Say you order Harry Potter: Complete 8-Film Collection [Blu-ray] from Amazon and download the same film collection online at the same time. You want to test which method is faster. The delivery takes almost a day to arrive and the download completed about 30 minutes earlier. Great! So it’s a tight race.

What if I order several Blu-ray movies like The Lord of the Rings, Twilight, The Dark Knight Trilogy, etc. and download all the movies online at the same time? This time, the delivery still take a day to complete, but the online download takes 3 days to finish.

For online shopping, the number of purchased item (input) doesn’t affect the delivery time. The output is constant. We call this O(1).

From the experiments we know that online shopping scales better than online downloading. It is very important to understand Big O notation because it helps you to analyze the scalability and efficiency of algorithms.

It sounds great, but they leave out a critical detail: Big O is worst-case. Let’s take a quick look at a common sorting algorithm, Quicksort. It goes something like this:

1. Scan down the list until you find a value less than the median or “pivot.”
2. Scan up the list until you find a value greater than or equal to the median.
3. Swap those two values.
4. Continue steps 1 to 3 until both scans meet.
5. That meeting place divides the list in two; perform a Quicksort on each half.

It’s fairly simple. But how do you determine what the median is, without scanning down the list? Naive approaches will just pick the first value on the list, and for randomly-scattered lists this is decent. But imagine if you handed this variant of Quicksort a list that’s in reverse order; it’ll use the largest value as the “median,” and divide that list of N values into two partitions of size 1 (the “median”) and N-1.

That small one is already sorted, so it’s ignored. Quicksort looks at the N-1 list, and pulls off the first value it sees to act as the median: the second-largest value. The cycle repeats, and we now have partitions of size 1 and (N-1)-1. This carries on, and so for N values we wind up scanning N-1 items each, which translates to a Big O of O(n2). That doesn’t seem like a very “quick” sort, especially when others like Merge or Heap are never worse than O(n log(n)), and yet in practice it’s still one of the quickest.

The worst case is rarely a good representative of the typical case.
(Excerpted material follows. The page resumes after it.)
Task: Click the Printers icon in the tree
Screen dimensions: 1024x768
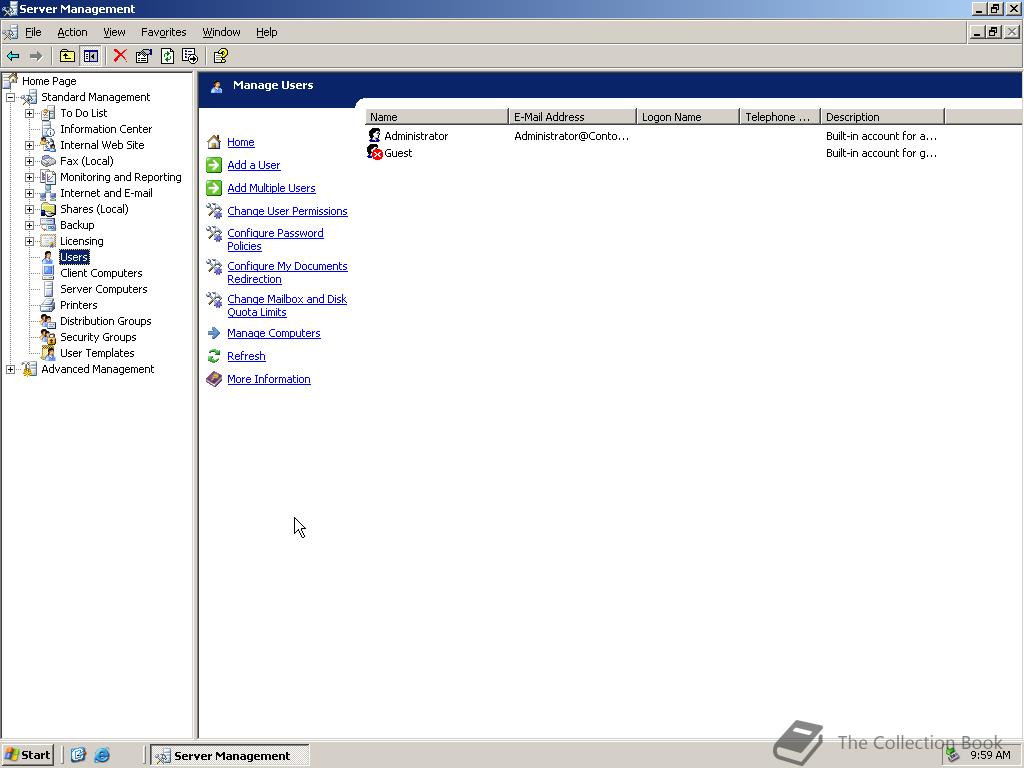Action: coord(47,305)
Leaving out the “worst case” bit can lead to all sorts of absurdities. Wikipedia proudly declares that the best case scenario for Quicksort is either O(n log(n)) or O(n), depending on which variant you use. In plain English, that translates to “the worst case of the best case performance is either proportional to N log(N) or N, where N is the number of items in the list.” It’s technically correct, but silly.

And seriously, how hard is it to insert the words “worst-case” into your analogy?